Freeplay <> LangGraph
Supercharge Your LangGraph Workflows with Freeplay
LangGraph gives developers the power to define complex, multi-step agent workflows with stateful orchestration. But as your graph grows, so does the challenge of managing prompts, tracking behavior across nodes, and evaluating whether your system is getting better or worse in collaboration with your team. That’s where Freeplay comes in.
Freeplay connects directly to your LangGraph application, giving you full-stack visibility and control over every LLM interaction inside your graph. You get centralized prompt management, built-in evals tailored to your product, and powerful observability that makes debugging and iteration feel like a feature, not a fire drill.
This guide walks through how to integrate Freeplay with your LangGraph application, how to monitor and evaluate your graph in production, and how to scale your prompt engineering process without drowning in complexity.
This guide will walk you through:
- Setting up the Freeplay client in your code - Installing dependencies and configuring your environment
- Getting your prompts into Freeplay - Migrating prompt and model configurations to Freeplay and accessing them in your app
- Integrating observability - Adding Freeplay logging to your LangGraph nodes for comprehensive data capture and agent tracing
Let's get started!
Prerequisites
Before you begin, make sure you have:
- A Freeplay account with an active project
- Python 3.8 or higher installed
- Basic familiarity with LangGraph and LangChain
Installation
Install the Freeplay LangGraph SDK along with your preferred LLM provider:
# Install Freeplay SDK
pip install freeplay-python-langgraph
# Install your LLM provider (choose one or more)

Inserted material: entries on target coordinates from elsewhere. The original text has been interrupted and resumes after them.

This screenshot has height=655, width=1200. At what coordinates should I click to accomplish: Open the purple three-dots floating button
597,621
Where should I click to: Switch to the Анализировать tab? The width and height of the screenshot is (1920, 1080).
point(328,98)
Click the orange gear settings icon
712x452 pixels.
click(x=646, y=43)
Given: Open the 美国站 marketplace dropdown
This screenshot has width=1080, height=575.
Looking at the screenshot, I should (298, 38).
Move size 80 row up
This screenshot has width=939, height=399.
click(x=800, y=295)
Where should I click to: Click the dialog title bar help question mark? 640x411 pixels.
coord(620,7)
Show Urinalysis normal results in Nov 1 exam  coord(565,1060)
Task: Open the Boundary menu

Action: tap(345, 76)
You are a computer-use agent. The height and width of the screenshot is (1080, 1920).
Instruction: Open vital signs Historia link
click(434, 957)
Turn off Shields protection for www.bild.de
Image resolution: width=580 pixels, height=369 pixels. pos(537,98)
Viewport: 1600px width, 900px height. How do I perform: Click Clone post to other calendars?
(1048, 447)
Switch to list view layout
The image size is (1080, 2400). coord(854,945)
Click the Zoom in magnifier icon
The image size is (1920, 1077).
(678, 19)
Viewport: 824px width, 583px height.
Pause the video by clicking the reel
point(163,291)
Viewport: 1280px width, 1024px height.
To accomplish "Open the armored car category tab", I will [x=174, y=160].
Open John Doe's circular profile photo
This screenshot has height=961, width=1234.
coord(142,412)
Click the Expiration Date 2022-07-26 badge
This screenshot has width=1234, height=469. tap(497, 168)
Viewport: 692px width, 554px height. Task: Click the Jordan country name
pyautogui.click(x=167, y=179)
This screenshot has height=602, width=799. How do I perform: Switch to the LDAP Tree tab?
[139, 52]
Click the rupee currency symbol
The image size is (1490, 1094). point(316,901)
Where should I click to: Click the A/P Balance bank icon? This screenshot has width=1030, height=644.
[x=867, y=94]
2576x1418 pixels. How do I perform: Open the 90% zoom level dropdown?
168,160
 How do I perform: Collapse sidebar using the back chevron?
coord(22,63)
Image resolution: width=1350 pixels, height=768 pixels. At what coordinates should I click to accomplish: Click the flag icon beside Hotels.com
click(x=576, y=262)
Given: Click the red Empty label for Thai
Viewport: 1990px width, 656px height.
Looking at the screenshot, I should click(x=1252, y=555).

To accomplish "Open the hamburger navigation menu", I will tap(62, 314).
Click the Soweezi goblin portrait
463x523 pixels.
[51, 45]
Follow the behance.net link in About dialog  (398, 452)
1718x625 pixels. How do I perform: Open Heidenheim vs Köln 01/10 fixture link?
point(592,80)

pip install langchain-openai
pip install langchain-anthropic
pip install langchain-google-vertexai
Configuration
Set Up Your Credentials
Configure your Freeplay credentials using environment variables:
export FREEPLAY_API_URL="https://app.freeplay.ai/api"
export FREEPLAY_API_KEY="fp_..."
export FREEPLAY_PROJECT_ID="proj_..."
You can find your API key and Project ID in your Freeplay project settings.
Initialize the SDK
Create a FreeplayLangGraph
instance in your application:
from freeplay_python_langgraph import FreeplayLangGraph
# Using environment variables
freeplay = FreeplayLangGraph()
# Or pass credentials directly
freeplay = FreeplayLangGraph(
freeplay_api_url="https://app.freeplay.ai/api",
freeplay_api_key="fp_...",
project_id="proj_...",
)
With this setup, your LangGraph application is now automatically instrumented with OpenTelemetry, sending traces and spans to Freeplay for observability.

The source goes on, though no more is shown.